What is required = Working through the records below, count the lines that include "target". The reply is that number alone.

········

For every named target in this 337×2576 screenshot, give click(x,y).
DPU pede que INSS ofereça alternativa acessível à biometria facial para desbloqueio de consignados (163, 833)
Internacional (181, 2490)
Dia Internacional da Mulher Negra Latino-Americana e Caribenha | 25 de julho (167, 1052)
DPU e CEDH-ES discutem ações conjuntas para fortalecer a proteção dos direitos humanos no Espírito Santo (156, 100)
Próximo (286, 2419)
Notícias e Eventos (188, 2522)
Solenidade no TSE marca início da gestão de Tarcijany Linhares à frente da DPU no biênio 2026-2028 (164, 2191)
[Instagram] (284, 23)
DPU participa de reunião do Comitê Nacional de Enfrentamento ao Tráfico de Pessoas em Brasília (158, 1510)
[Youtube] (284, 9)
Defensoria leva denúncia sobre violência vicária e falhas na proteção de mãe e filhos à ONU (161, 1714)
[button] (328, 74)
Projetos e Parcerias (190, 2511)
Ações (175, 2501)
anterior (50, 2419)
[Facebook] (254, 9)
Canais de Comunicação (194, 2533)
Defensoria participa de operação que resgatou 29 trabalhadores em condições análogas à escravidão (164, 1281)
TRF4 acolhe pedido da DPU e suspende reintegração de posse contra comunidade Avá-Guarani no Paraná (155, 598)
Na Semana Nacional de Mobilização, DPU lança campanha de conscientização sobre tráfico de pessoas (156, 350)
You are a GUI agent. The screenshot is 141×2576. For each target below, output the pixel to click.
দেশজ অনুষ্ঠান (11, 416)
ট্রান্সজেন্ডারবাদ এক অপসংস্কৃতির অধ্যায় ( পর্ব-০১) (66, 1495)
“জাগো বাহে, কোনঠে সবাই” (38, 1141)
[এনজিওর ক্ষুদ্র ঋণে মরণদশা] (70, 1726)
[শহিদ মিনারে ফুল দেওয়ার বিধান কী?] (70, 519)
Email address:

········

Result of this task = 2